Working from the entries that follow, transcribe exactly and only the lines from the one with "The width and" through the last, pictures excluded.

[Dataset entries]
================================
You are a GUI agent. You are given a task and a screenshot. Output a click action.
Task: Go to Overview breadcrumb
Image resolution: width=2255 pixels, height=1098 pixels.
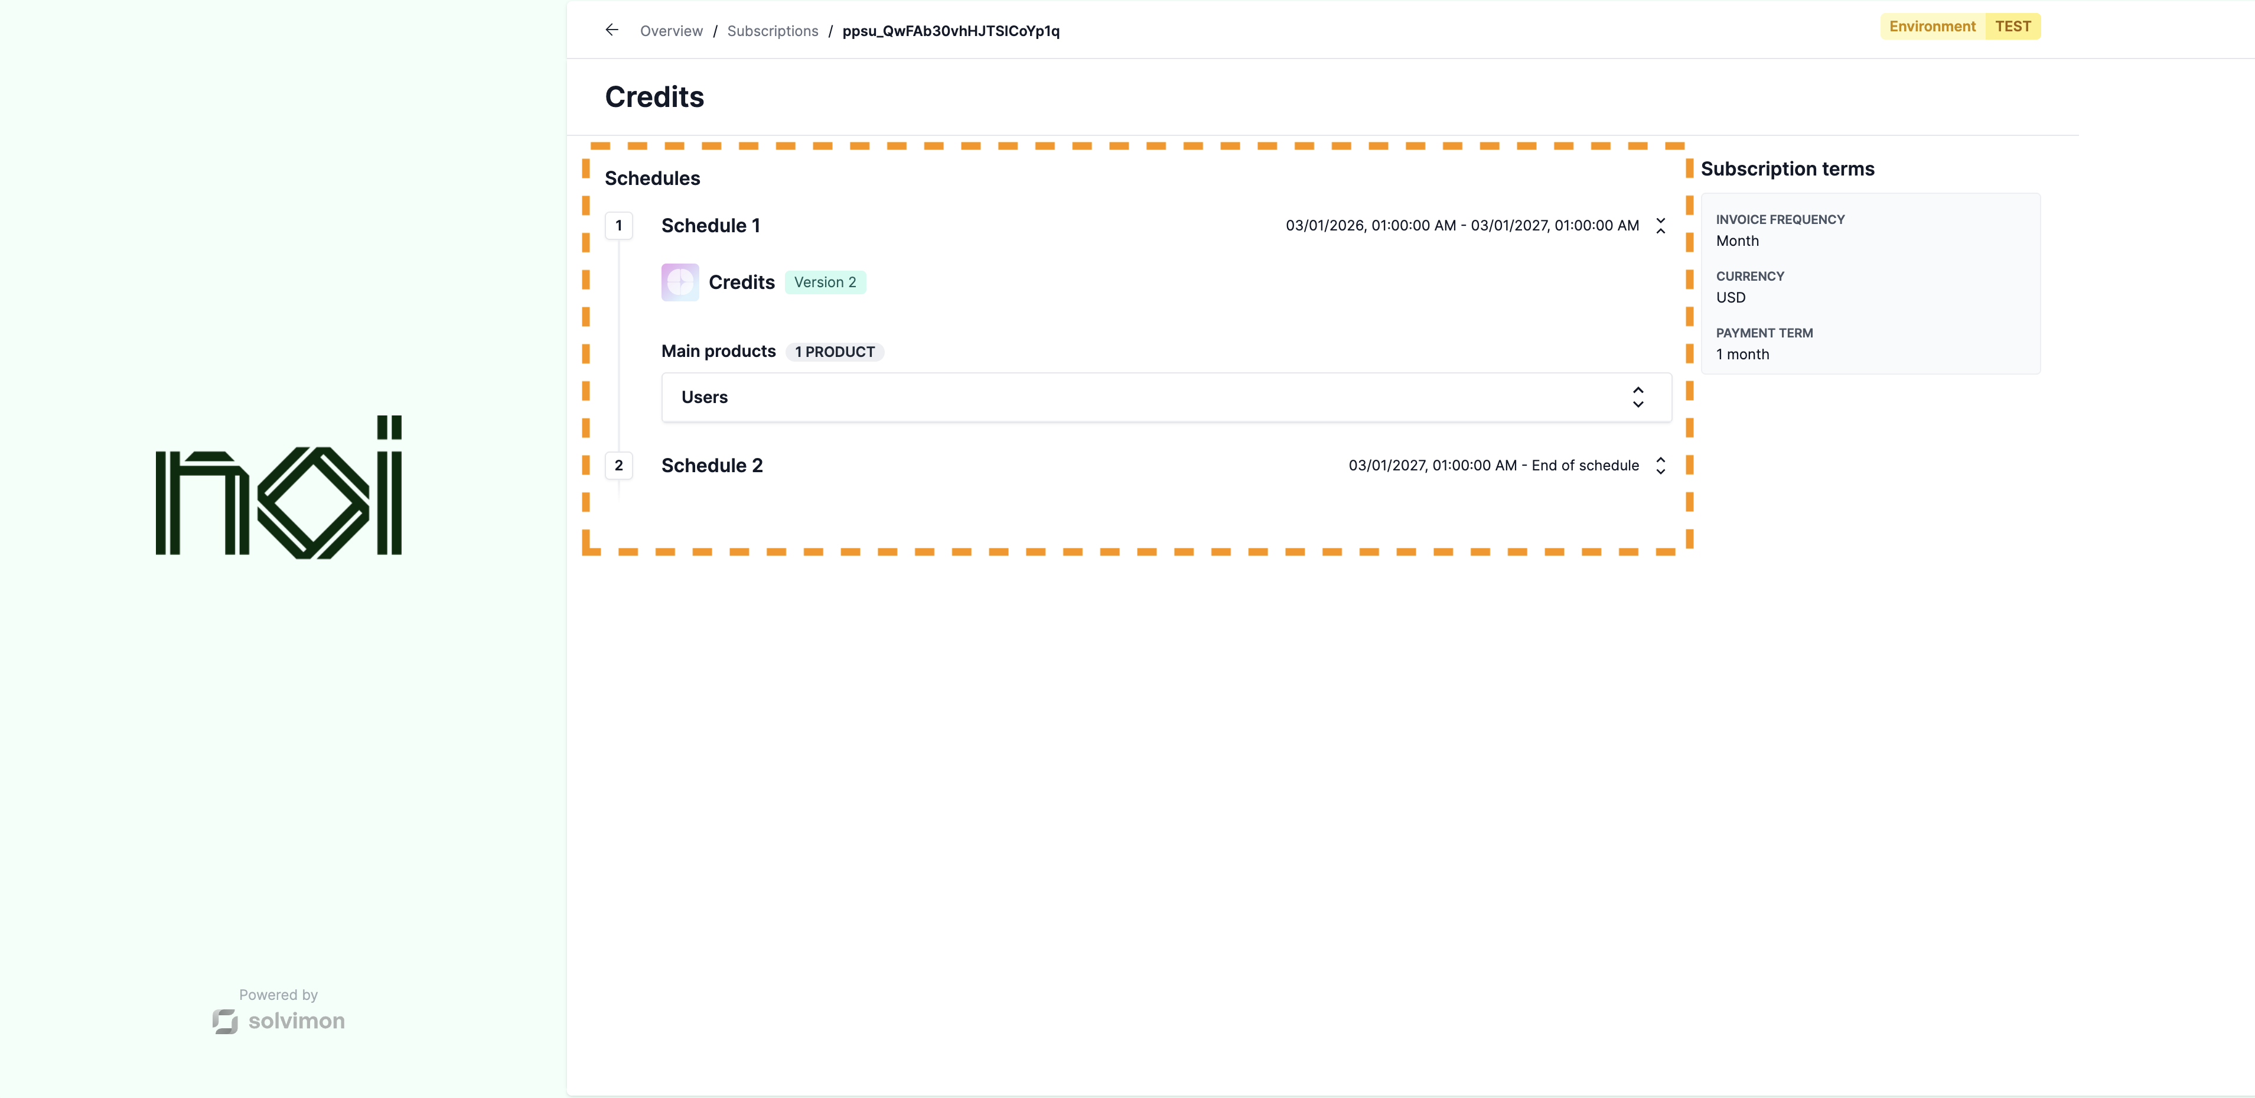click(x=671, y=32)
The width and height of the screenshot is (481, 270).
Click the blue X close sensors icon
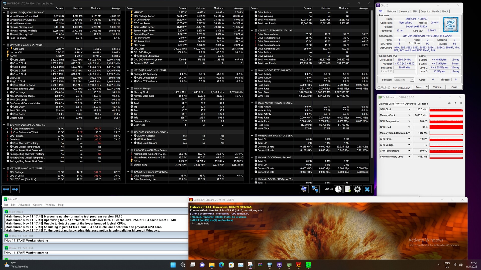point(367,189)
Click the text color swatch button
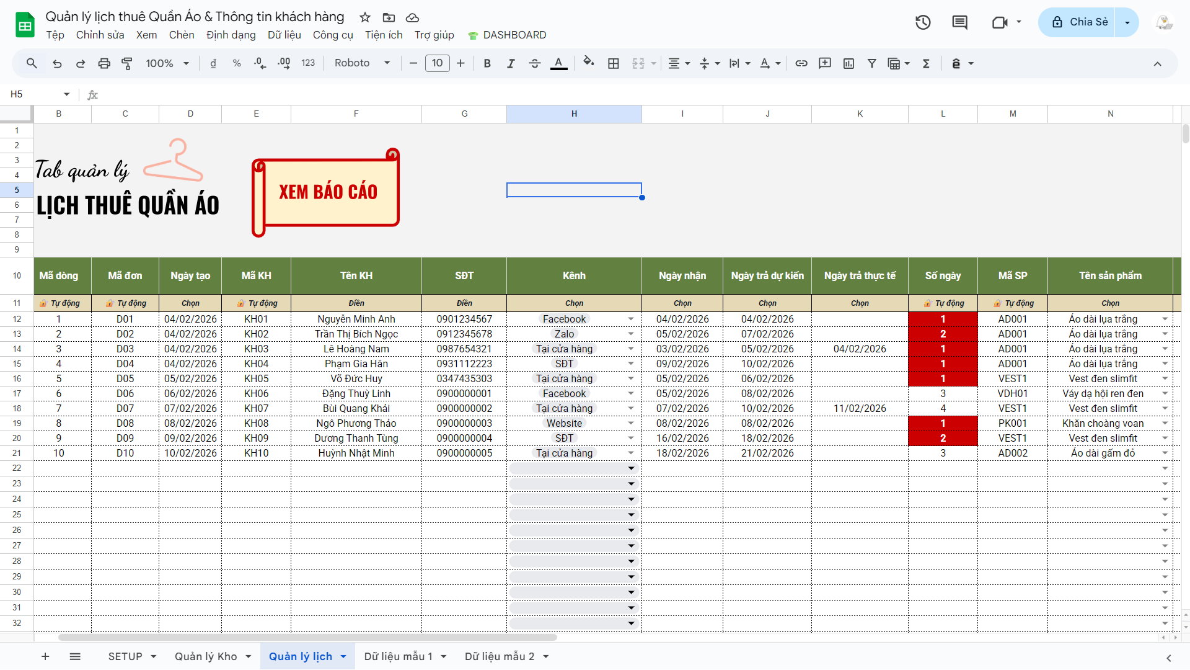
================================
**SOLUTION TO THIS TASK:**
The width and height of the screenshot is (481, 270).
Click the blue X close sensors icon
point(367,189)
Click the text color swatch button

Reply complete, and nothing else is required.